• **REQUIRED WORK**: In the text on ETFs and funds of funds, shorten the paragraph that begins "The FoF have two levels of expenses" while keeping its main facts.

Exchange Traded Funds (ETFs)
An ETF is a marketable security that tracks an index, a commodity, bonds, or a basket of assets like an index fund.
- ETFs are listed on stock exchanges.
- Unlike regular mutual funds, an ETF trades like a common stock on a stock exchange. The traded price of an ETF changes throughout the day like any other stock, as it is bought and sold on the stock exchange.
- ETF Units are compulsorily held in Demat mode
- ETFs are passively managed, which means that the fund manager makes only minor, periodic adjustments to keep the fund in line with its index
- Because an ETF tracks an index without trying to outperform it, it incurs lower administrative costs than actively managed portfolios.
- Rather than investing in an ‘active’ fund managed by a fund manager, when one buy units of an ETF one is harnessing the power of the market itself.
- Suitable for investors seeking returns similar to index and liquidity similar to stocks
Fund of Funds (FoF)
- Fund of funds are mutual fund schemes that invest in the units of other schemes of the same mutual fund or other mutual funds.
- The schemes selected for investment will be based on the investment objective of the FoF
The FoF have two levels of expenses: that of the scheme whose units the FoF invests in and the expense of the FoF itself. Regulations limit the total expenses that can be charged across both levels as follows:
– TER in respect of FoF investing liquid schemes, index funds & ETFs has been capped @ 1%
– TER of FoF investing in equity-oriented schemes has been capped @ 2.25%
– TER of FoF investing in other schemes than mentioned above has been capped @2%.

[Saved data entries]

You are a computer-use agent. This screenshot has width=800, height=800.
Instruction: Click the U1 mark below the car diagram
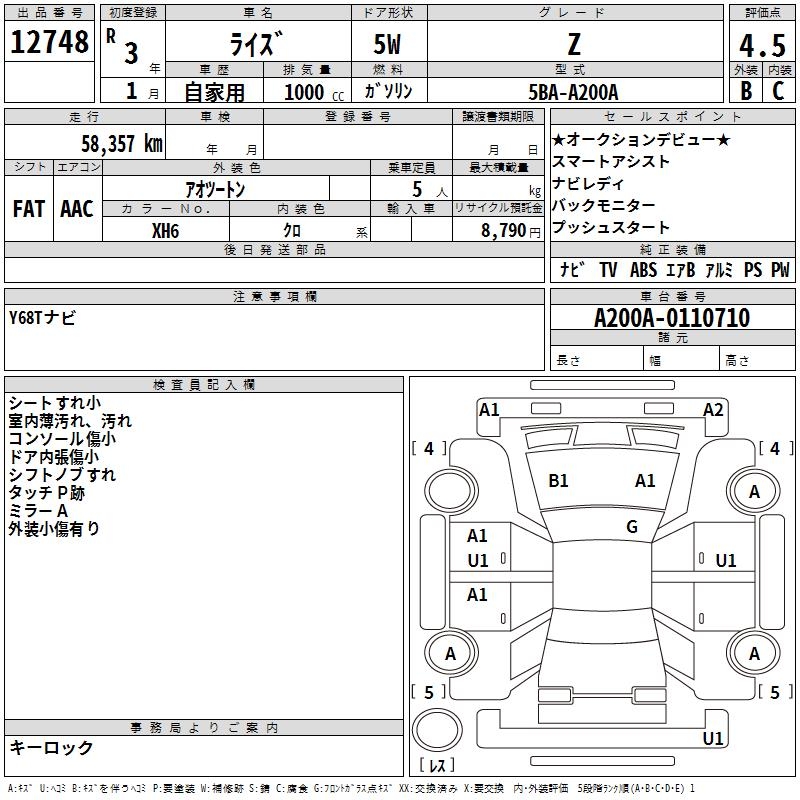coord(712,739)
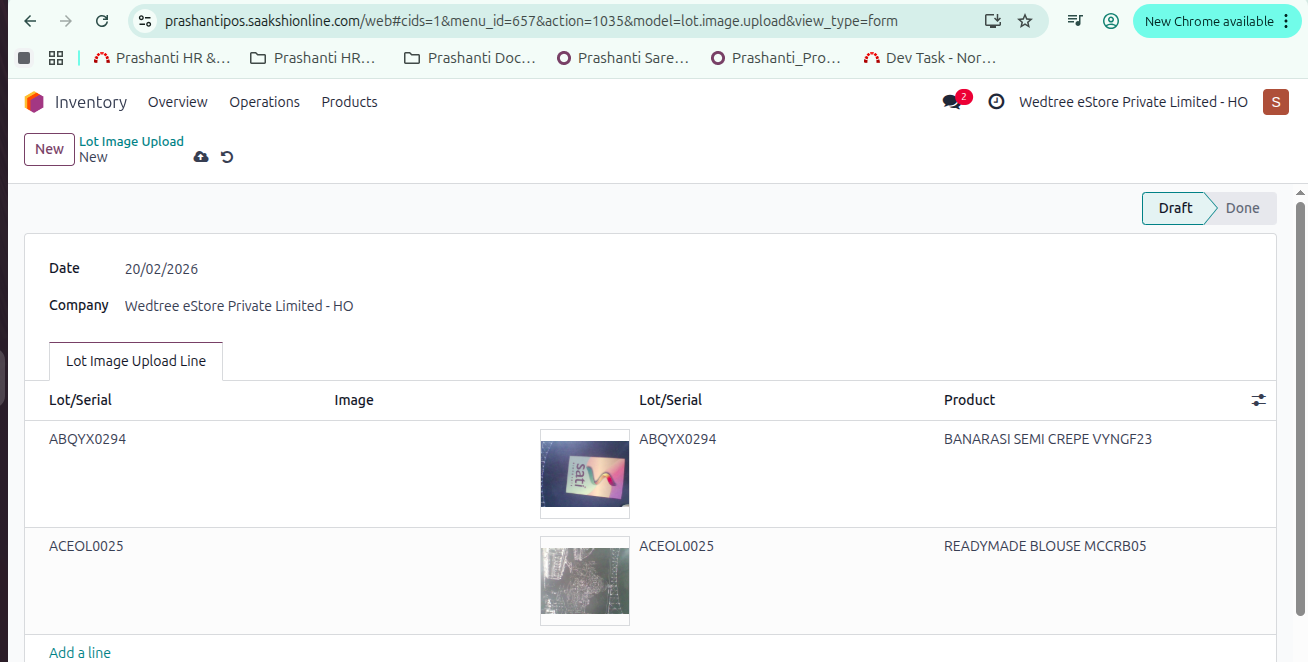Click Add a line link
This screenshot has width=1308, height=662.
coord(80,652)
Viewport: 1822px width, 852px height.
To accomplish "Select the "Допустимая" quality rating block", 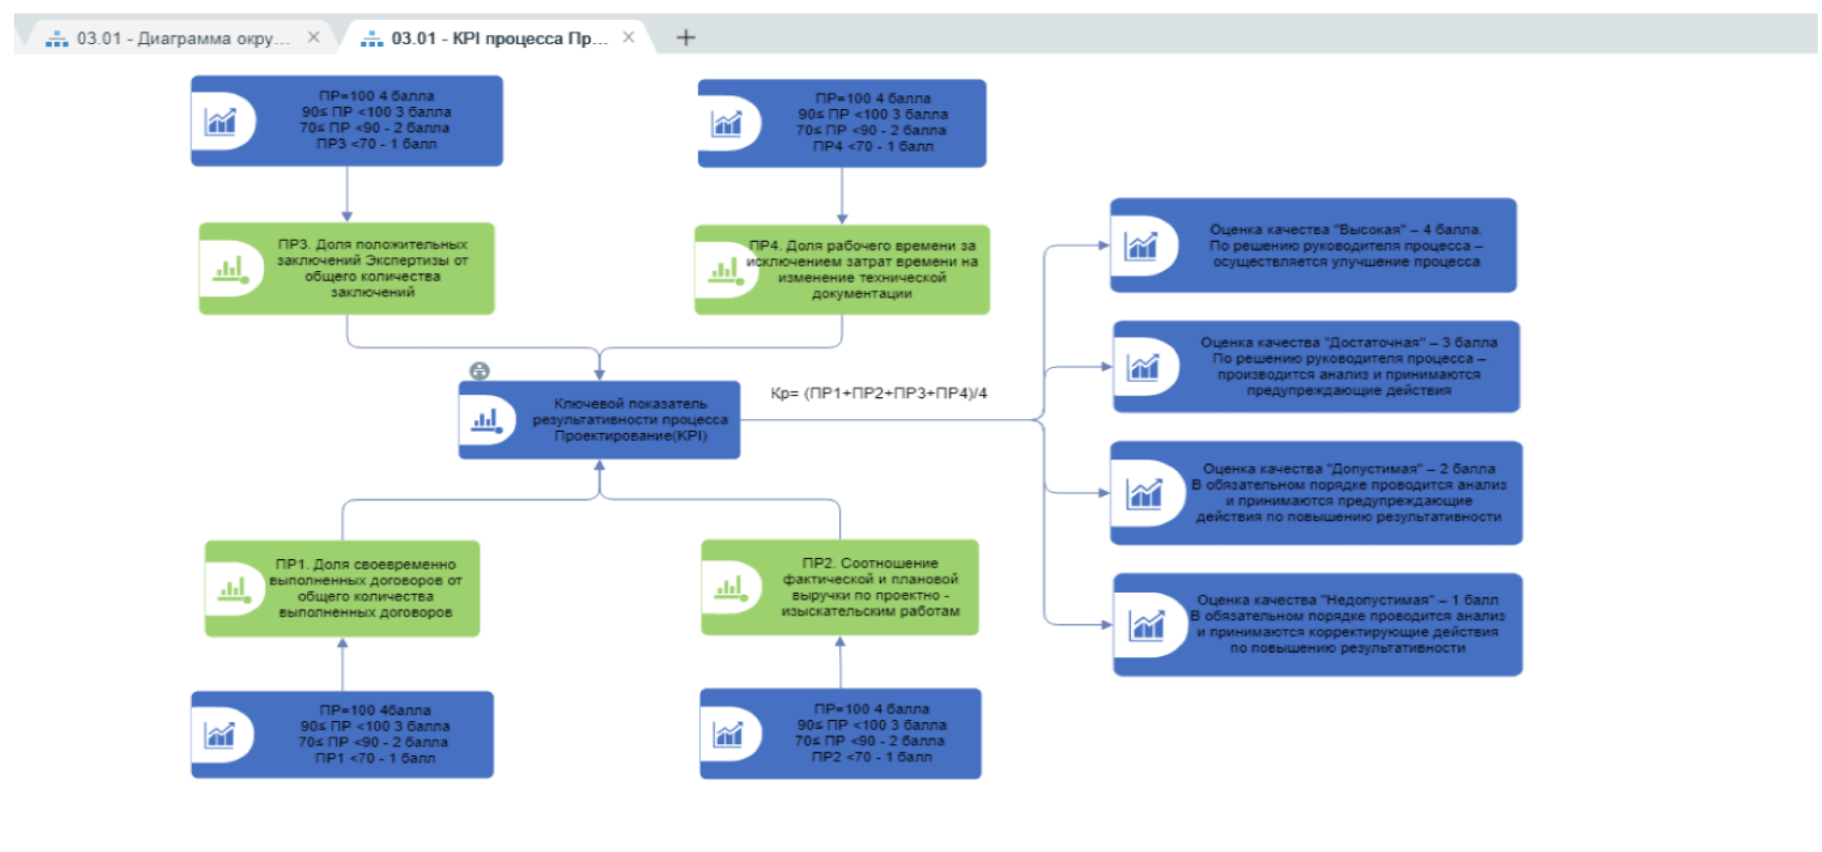I will (1347, 493).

• **THE COMPLETED TASK**: An FoF has two layers of expenses: those of the schemes it invests in and its own. Regulations cap the total charged across both layers.